Requirement 1: Copy the entries word for word, from their first line through the line that contains "Action: coord(461,48)", with both of those lines included.

Text excerpt:

++++

On Apr 28, 2011, at 10:40 AM, Edward Lewis wrote:

> These comments were sent to the IAB already.  I was encouraged to send them 
> to the general IETF list.  This is mostly a re-posting of the comments, with 
> one added paragraph (there's marker there).
> 
> The referenced document is:
> http://www.ietf.org/internet-drafts/draft-iab-anycast-arch-implications-01.txt

Ed et al., 
In collecting and attempting to accommodate reviews on the Anycast 
Architectural Implications ID to which the link just above references, it's 
clear to me (and quite possibly everyone that read your message) that you meant 
to reference draft-iab-dns-applications-01, to which the subject and feedback 
concerns, available here:

<http://tools.ietf.org/html/draft-iab-dns-applications-01>

That said, a new revision of the Anycast document will be available in very 
short order, and I welcome feedback on it as well :-)

Thanks, 

-danny


> 
> It's hard to make comments on a document whose mission is not at all clear.  
> The problem I have is that the document has a faulty baseline and incorrectly 
> assesses extensions and variations.  Having spent 15 years with the DNS and 
> having to come to a deep architectural understanding of it in order to define 
> DNSSEC, my view of the DNS is vastly different than that documented by the 
> IAB.  With this it is hard to tell what the document is trying to guard 
> against.  Or push towards.
> 
> Starting with what the DNS is and why it exists has to recognize that a lot 
> of work we think is native to it actually preceded it in the /etc/hosts.txt 
> file and in similarly built systems.  DNS is not principally there to 
> translate names to numbers as the draft opens with, although that is a 
> high-profile use case.  The DNS did not define a uniform naming scheme.  DNS 
> is there principally to build on the previous solution (a text file 
> distributed once a week from a central location).

++++

Exercise inputs:
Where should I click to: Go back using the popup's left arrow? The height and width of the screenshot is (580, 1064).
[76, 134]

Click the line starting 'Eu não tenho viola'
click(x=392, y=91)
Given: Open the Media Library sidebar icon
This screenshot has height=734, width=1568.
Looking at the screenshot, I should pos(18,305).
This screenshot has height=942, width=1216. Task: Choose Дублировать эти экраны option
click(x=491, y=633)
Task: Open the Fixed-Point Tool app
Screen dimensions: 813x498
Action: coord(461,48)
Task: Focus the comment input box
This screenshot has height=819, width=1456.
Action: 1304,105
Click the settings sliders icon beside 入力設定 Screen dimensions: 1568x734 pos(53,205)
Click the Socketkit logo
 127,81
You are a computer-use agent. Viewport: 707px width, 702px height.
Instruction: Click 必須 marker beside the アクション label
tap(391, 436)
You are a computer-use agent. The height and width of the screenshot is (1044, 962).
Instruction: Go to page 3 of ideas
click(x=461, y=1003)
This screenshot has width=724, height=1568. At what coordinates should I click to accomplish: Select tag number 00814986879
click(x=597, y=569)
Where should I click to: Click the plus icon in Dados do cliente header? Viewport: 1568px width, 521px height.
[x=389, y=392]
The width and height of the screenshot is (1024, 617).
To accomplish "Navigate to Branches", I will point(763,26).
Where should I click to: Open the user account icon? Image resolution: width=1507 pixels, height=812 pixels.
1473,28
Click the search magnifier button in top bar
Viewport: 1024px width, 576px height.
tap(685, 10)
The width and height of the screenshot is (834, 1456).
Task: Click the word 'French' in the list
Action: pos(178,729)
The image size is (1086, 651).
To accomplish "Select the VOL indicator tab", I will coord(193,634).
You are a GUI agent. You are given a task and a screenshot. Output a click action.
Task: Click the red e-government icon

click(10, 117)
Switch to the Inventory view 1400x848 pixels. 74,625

++++

Requirement 2: Translate this sentence from the mailing-list message into Spanish: "The DNS did not define a uniform naming scheme."

Written answer 1:
Where should I click to: Go back using the popup's left arrow? The height and width of the screenshot is (580, 1064).
[76, 134]

Click the line starting 'Eu não tenho viola'
click(x=392, y=91)
Given: Open the Media Library sidebar icon
This screenshot has height=734, width=1568.
Looking at the screenshot, I should pos(18,305).
This screenshot has height=942, width=1216. Task: Choose Дублировать эти экраны option
click(x=491, y=633)
Task: Open the Fixed-Point Tool app
Screen dimensions: 813x498
Action: coord(461,48)

Written answer 2: El DNS no definió un esquema de nombres uniforme.